In 2006, Gemini Group received a Silver Supplier Performance Award from Johnson Controls.The company's Supplier Performance Awards recognized suppliers based on performance in quality, cost, logistics, development, technology and service.

In 2007, Gemini Group received a Gold Supplier Performance Award from Johnson Controls.

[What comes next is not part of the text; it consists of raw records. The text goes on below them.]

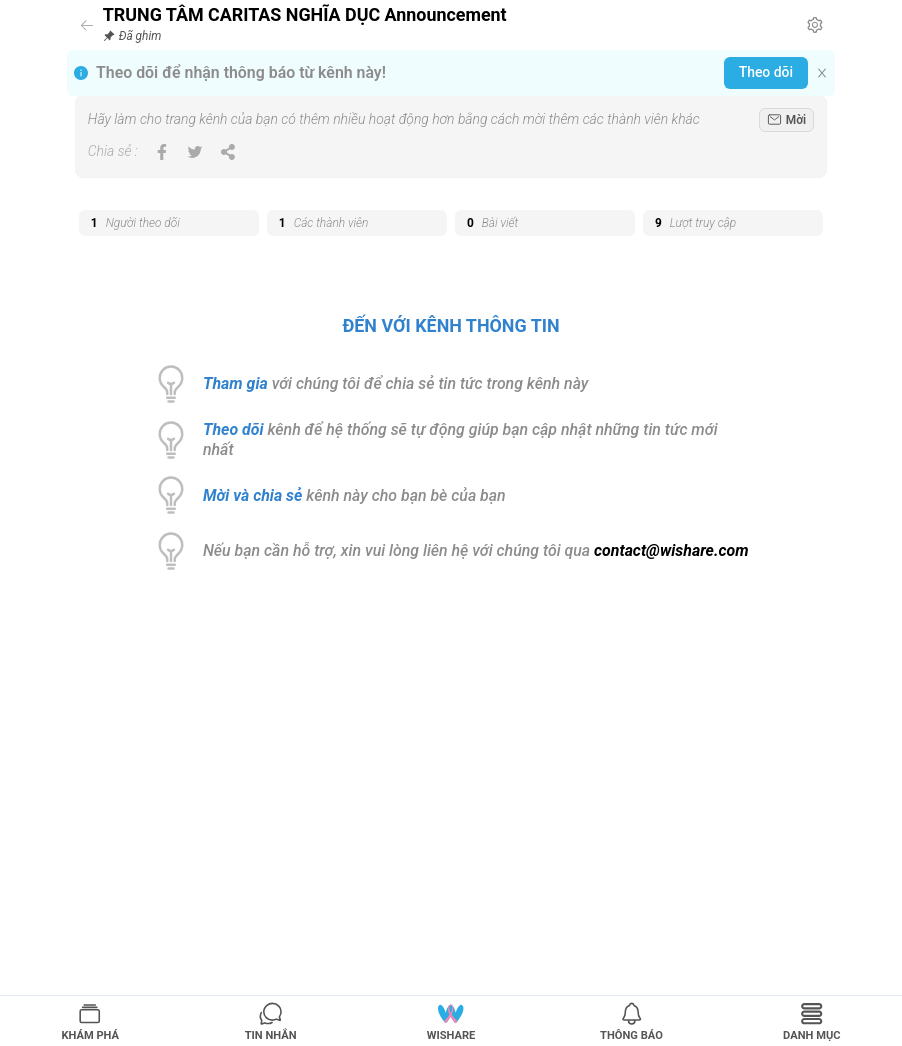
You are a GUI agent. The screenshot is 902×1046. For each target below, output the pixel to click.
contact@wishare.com (671, 550)
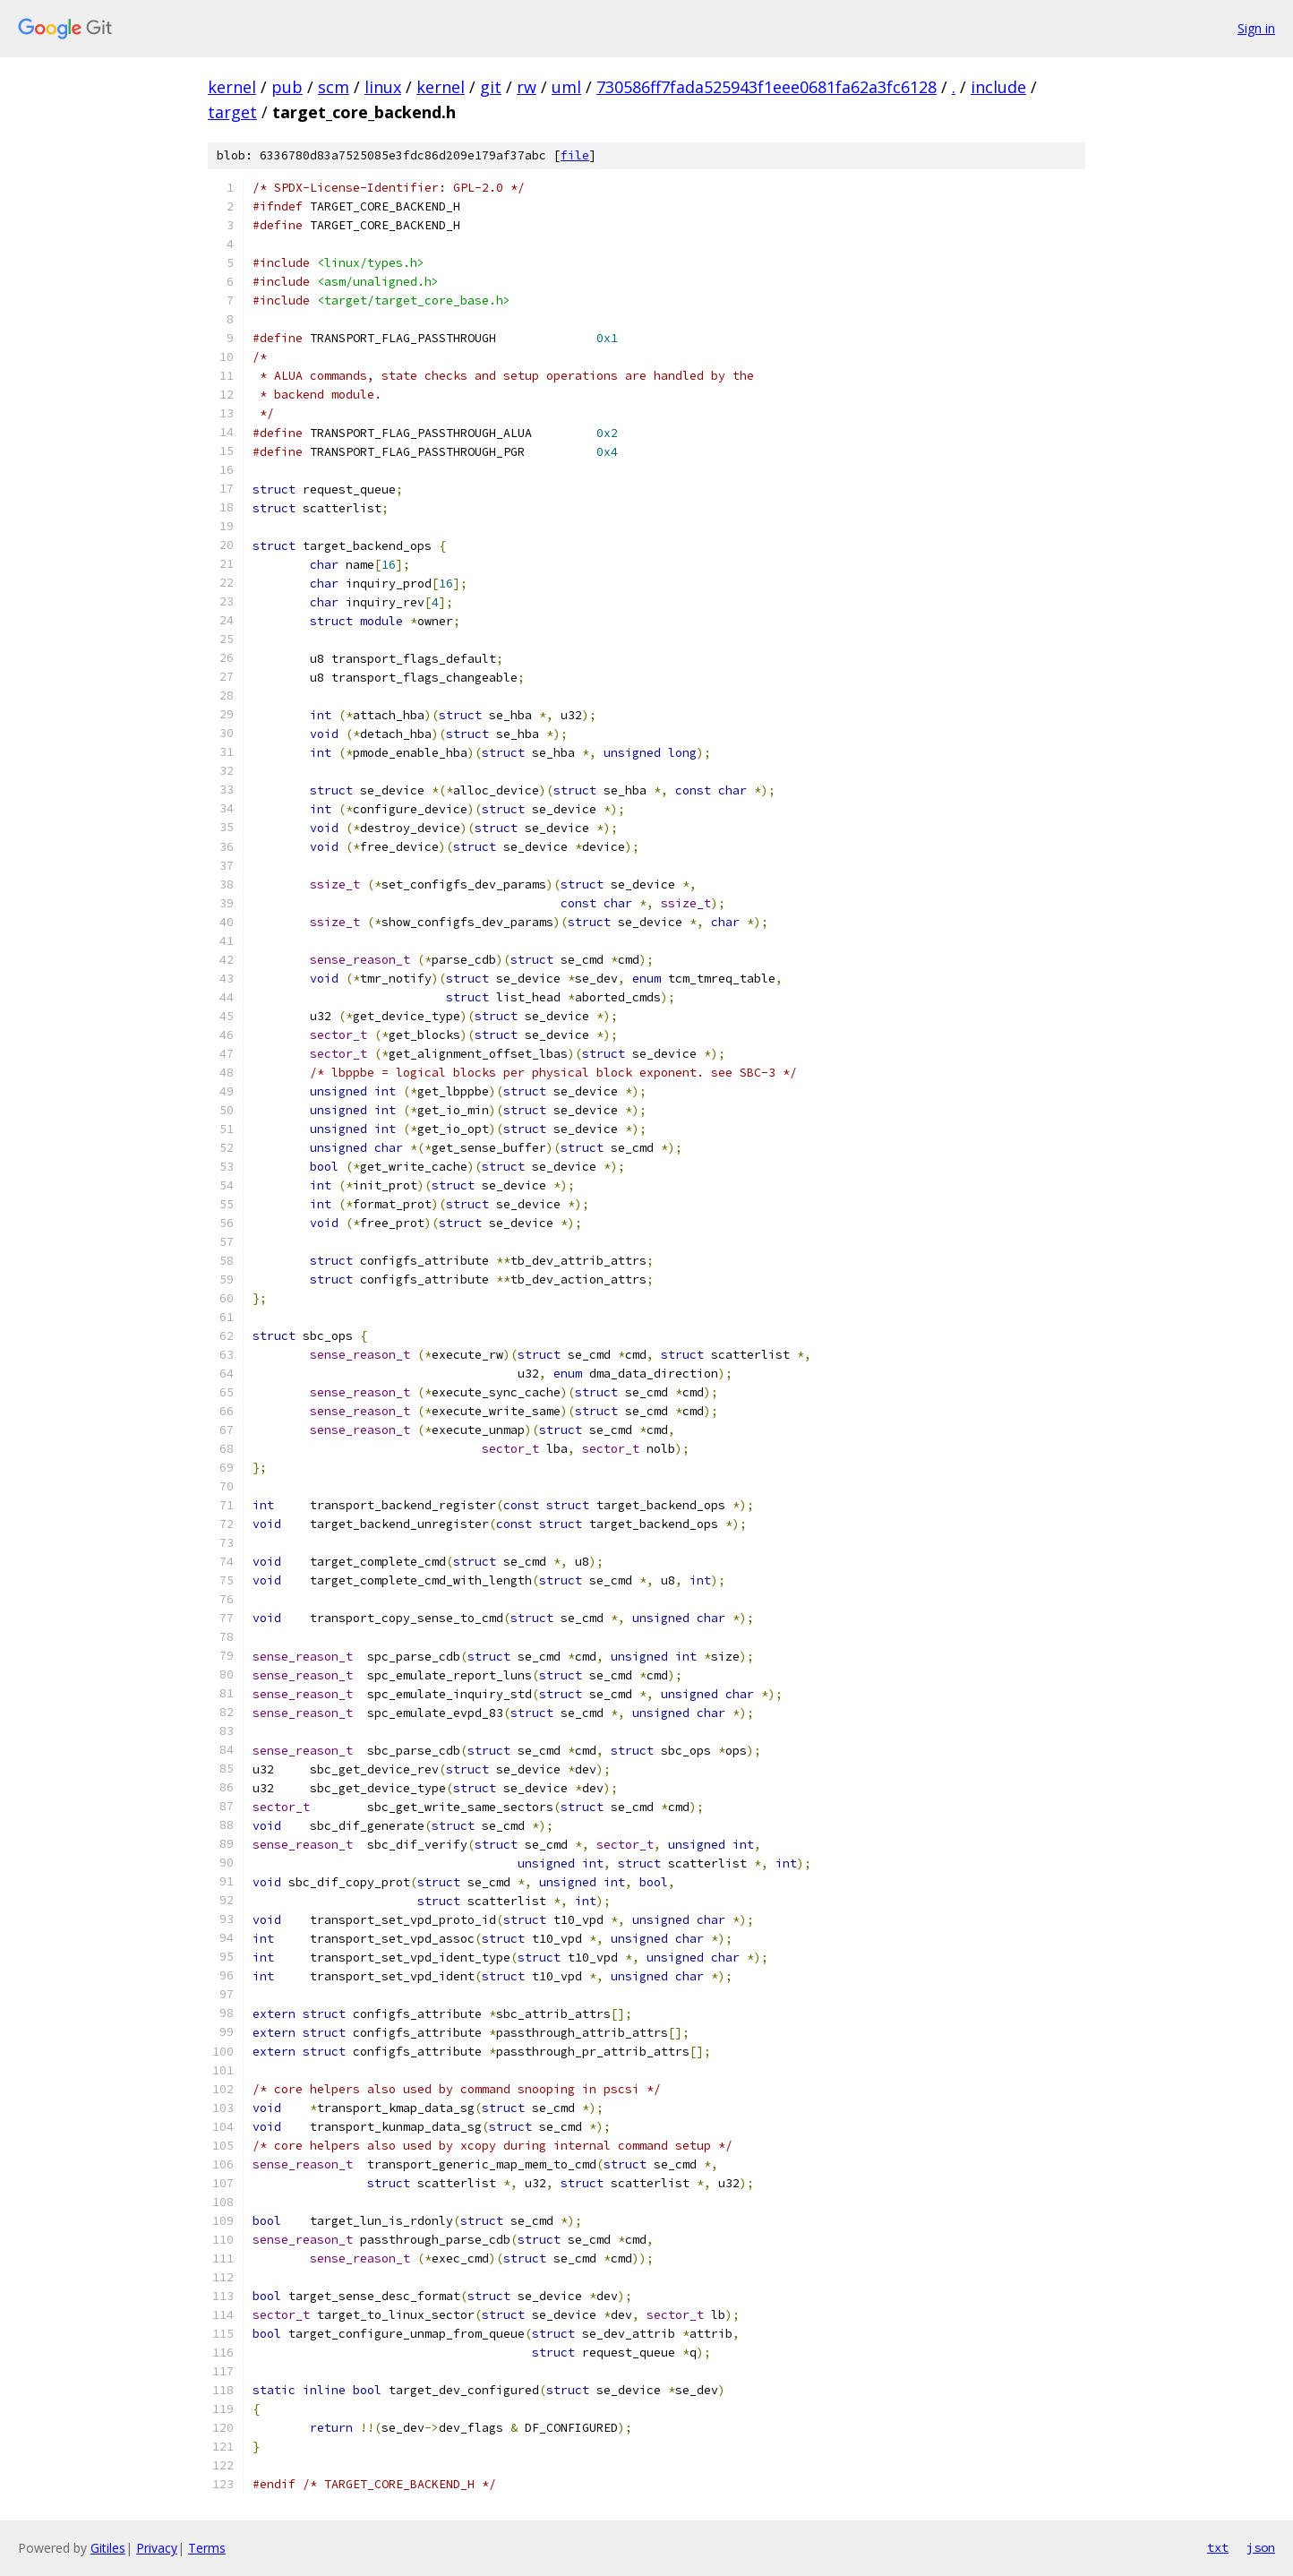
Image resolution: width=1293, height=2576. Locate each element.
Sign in (1256, 28)
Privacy (156, 2547)
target (232, 112)
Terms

In 2008, Gemini Group received a second consecutive Gold Supplier Performance Award from Johnson Controls.

In 2009, Gemini Group received a Bronze Supplier Performance Award from Johnson Controls.

In 2017, Regency Plastics, a Gemini Group company, won both the Industrial Division and the Industrial/Auto Transportation category of the Society of Plastics Engineers (SPE) Blow Molded Parts Competition for an under-floor insulated HVAC duct.

In 2018, Gemini Group was named Community Partner of the Year by Thumb Industries.

In 2026, Regency Plastics, a Gemini Group company, received a Challenging Spirit Award from Honda. The award recognizes suppliers that take on difficult challenges and perform beyond expectations.